WHAT IS NEEDED >> Word for word, transcribe all of the records.
··· STUDY MATERIAL ···
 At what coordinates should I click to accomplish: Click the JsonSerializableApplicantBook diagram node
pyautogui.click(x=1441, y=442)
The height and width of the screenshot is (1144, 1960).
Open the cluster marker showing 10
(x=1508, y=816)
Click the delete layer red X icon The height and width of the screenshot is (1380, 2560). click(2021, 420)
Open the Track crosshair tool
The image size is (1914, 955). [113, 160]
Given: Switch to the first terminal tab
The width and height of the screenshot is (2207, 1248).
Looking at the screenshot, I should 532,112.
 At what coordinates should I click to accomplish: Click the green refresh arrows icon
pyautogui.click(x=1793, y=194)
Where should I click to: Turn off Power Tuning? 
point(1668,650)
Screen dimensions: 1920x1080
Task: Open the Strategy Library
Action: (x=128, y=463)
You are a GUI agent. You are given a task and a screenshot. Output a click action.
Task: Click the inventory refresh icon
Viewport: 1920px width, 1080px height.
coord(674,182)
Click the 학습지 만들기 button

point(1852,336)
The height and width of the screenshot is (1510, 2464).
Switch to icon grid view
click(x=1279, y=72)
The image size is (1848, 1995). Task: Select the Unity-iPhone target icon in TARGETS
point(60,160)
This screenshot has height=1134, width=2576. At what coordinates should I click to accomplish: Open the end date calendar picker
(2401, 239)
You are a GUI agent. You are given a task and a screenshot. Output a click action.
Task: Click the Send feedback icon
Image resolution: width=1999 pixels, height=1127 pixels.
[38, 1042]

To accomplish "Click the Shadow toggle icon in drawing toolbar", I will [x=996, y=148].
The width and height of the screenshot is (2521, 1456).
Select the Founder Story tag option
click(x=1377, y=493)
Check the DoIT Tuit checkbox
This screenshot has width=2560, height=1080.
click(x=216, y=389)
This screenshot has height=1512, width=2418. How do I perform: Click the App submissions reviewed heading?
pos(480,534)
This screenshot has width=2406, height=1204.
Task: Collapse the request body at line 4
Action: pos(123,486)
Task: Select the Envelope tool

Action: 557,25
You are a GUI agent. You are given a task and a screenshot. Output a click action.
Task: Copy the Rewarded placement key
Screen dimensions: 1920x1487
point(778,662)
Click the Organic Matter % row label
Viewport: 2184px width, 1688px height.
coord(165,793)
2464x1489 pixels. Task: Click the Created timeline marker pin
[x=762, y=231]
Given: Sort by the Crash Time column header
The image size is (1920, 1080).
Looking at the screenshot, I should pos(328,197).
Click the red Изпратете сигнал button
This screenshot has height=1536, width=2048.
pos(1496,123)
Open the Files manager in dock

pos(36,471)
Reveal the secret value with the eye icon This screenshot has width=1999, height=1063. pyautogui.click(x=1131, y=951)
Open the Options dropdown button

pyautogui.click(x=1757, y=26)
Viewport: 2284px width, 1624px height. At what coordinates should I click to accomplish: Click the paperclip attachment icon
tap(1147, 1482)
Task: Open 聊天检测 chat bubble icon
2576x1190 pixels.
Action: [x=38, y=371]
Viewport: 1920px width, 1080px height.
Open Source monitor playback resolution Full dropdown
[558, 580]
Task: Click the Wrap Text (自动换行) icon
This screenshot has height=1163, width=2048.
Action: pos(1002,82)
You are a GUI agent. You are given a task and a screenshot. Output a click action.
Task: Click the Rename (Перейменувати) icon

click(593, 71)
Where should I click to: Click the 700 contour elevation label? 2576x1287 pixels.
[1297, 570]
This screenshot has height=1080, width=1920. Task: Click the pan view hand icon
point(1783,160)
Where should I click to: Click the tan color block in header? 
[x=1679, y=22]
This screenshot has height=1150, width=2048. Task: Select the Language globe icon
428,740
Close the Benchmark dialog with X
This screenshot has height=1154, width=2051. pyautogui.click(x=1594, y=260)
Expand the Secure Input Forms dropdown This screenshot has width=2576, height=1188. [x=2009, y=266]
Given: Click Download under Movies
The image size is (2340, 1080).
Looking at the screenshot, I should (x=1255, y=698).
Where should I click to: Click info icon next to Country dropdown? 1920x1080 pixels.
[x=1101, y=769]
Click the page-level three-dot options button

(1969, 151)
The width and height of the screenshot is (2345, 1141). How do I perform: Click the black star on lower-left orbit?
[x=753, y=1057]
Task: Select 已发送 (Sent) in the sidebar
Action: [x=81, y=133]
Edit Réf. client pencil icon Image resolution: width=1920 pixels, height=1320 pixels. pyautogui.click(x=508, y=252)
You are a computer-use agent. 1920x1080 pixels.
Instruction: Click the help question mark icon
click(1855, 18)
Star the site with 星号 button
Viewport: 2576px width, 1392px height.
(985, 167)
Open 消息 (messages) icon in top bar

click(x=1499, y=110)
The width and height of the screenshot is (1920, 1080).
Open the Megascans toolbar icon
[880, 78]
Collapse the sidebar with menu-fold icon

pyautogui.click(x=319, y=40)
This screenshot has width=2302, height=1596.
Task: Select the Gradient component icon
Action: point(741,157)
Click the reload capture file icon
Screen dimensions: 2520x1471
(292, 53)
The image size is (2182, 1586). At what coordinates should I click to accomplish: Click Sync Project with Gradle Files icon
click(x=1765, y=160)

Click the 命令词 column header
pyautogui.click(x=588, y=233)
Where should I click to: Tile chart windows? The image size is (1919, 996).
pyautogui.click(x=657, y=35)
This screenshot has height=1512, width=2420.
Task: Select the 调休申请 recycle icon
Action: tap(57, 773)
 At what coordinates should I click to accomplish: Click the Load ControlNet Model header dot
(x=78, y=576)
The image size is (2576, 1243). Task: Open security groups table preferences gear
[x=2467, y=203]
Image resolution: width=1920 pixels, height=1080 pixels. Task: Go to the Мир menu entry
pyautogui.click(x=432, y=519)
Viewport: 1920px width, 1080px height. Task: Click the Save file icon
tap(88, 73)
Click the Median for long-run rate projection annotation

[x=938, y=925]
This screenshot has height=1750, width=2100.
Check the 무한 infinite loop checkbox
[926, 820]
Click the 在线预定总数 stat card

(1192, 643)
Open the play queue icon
···
OUTPUT >>
 At what coordinates should I click to accomplish: Click the JsonSerializableApplicantBook diagram node
pyautogui.click(x=1441, y=442)
The height and width of the screenshot is (1144, 1960).
Open the cluster marker showing 10
(x=1508, y=816)
Click the delete layer red X icon The height and width of the screenshot is (1380, 2560). click(2021, 420)
Open the Track crosshair tool
The image size is (1914, 955). [113, 160]
Given: Switch to the first terminal tab
The width and height of the screenshot is (2207, 1248).
Looking at the screenshot, I should 532,112.
 At what coordinates should I click to accomplish: Click the green refresh arrows icon
pyautogui.click(x=1793, y=194)
Where should I click to: Turn off Power Tuning? 
point(1668,650)
Screen dimensions: 1920x1080
Task: Open the Strategy Library
Action: (x=128, y=463)
You are a GUI agent. You are given a task and a screenshot. Output a click action.
Task: Click the inventory refresh icon
Viewport: 1920px width, 1080px height.
coord(674,182)
Click the 학습지 만들기 button

point(1852,336)
The height and width of the screenshot is (1510, 2464).
Switch to icon grid view
click(x=1279, y=72)
The image size is (1848, 1995). Task: Select the Unity-iPhone target icon in TARGETS
point(60,160)
This screenshot has height=1134, width=2576. At what coordinates should I click to accomplish: Open the end date calendar picker
(2401, 239)
You are a GUI agent. You are given a task and a screenshot. Output a click action.
Task: Click the Send feedback icon
Image resolution: width=1999 pixels, height=1127 pixels.
[38, 1042]

To accomplish "Click the Shadow toggle icon in drawing toolbar", I will [x=996, y=148].
The width and height of the screenshot is (2521, 1456).
Select the Founder Story tag option
click(x=1377, y=493)
Check the DoIT Tuit checkbox
This screenshot has width=2560, height=1080.
click(x=216, y=389)
This screenshot has height=1512, width=2418. How do I perform: Click the App submissions reviewed heading?
pos(480,534)
This screenshot has width=2406, height=1204.
Task: Collapse the request body at line 4
Action: pos(123,486)
Task: Select the Envelope tool

Action: 557,25
You are a GUI agent. You are given a task and a screenshot. Output a click action.
Task: Copy the Rewarded placement key
Screen dimensions: 1920x1487
point(778,662)
Click the Organic Matter % row label
Viewport: 2184px width, 1688px height.
coord(165,793)
2464x1489 pixels. Task: Click the Created timeline marker pin
[x=762, y=231]
Given: Sort by the Crash Time column header
The image size is (1920, 1080).
Looking at the screenshot, I should pos(328,197).
Click the red Изпратете сигнал button
This screenshot has height=1536, width=2048.
pos(1496,123)
Open the Files manager in dock

pos(36,471)
Reveal the secret value with the eye icon This screenshot has width=1999, height=1063. pyautogui.click(x=1131, y=951)
Open the Options dropdown button

pyautogui.click(x=1757, y=26)
Viewport: 2284px width, 1624px height. At what coordinates should I click to accomplish: Click the paperclip attachment icon
tap(1147, 1482)
Task: Open 聊天检测 chat bubble icon
2576x1190 pixels.
Action: [x=38, y=371]
Viewport: 1920px width, 1080px height.
Open Source monitor playback resolution Full dropdown
[558, 580]
Task: Click the Wrap Text (自动换行) icon
This screenshot has height=1163, width=2048.
Action: pos(1002,82)
You are a GUI agent. You are given a task and a screenshot. Output a click action.
Task: Click the Rename (Перейменувати) icon

click(593, 71)
Where should I click to: Click the 700 contour elevation label? 2576x1287 pixels.
[1297, 570]
This screenshot has height=1080, width=1920. Task: Click the pan view hand icon
point(1783,160)
Where should I click to: Click the tan color block in header? 
[x=1679, y=22]
This screenshot has height=1150, width=2048. Task: Select the Language globe icon
428,740
Close the Benchmark dialog with X
This screenshot has height=1154, width=2051. pyautogui.click(x=1594, y=260)
Expand the Secure Input Forms dropdown This screenshot has width=2576, height=1188. [x=2009, y=266]
Given: Click Download under Movies
The image size is (2340, 1080).
Looking at the screenshot, I should (x=1255, y=698).
Where should I click to: Click info icon next to Country dropdown? 1920x1080 pixels.
[x=1101, y=769]
Click the page-level three-dot options button

(1969, 151)
The width and height of the screenshot is (2345, 1141). How do I perform: Click the black star on lower-left orbit?
[x=753, y=1057]
Task: Select 已发送 (Sent) in the sidebar
Action: [x=81, y=133]
Edit Réf. client pencil icon Image resolution: width=1920 pixels, height=1320 pixels. pyautogui.click(x=508, y=252)
You are a computer-use agent. 1920x1080 pixels.
Instruction: Click the help question mark icon
click(1855, 18)
Star the site with 星号 button
Viewport: 2576px width, 1392px height.
(985, 167)
Open 消息 (messages) icon in top bar

click(x=1499, y=110)
The width and height of the screenshot is (1920, 1080).
Open the Megascans toolbar icon
[880, 78]
Collapse the sidebar with menu-fold icon

pyautogui.click(x=319, y=40)
This screenshot has width=2302, height=1596.
Task: Select the Gradient component icon
Action: point(741,157)
Click the reload capture file icon
Screen dimensions: 2520x1471
(292, 53)
The image size is (2182, 1586). At what coordinates should I click to accomplish: Click Sync Project with Gradle Files icon
click(x=1765, y=160)

Click the 命令词 column header
pyautogui.click(x=588, y=233)
Where should I click to: Tile chart windows? The image size is (1919, 996).
pyautogui.click(x=657, y=35)
This screenshot has height=1512, width=2420.
Task: Select the 调休申请 recycle icon
Action: tap(57, 773)
 At what coordinates should I click to accomplish: Click the Load ControlNet Model header dot
(x=78, y=576)
The image size is (2576, 1243). Task: Open security groups table preferences gear
[x=2467, y=203]
Image resolution: width=1920 pixels, height=1080 pixels. Task: Go to the Мир menu entry
pyautogui.click(x=432, y=519)
Viewport: 1920px width, 1080px height. Task: Click the Save file icon
tap(88, 73)
Click the Median for long-run rate projection annotation

[x=938, y=925]
This screenshot has height=1750, width=2100.
Check the 무한 infinite loop checkbox
[926, 820]
Click the 在线预定总数 stat card

(1192, 643)
Open the play queue icon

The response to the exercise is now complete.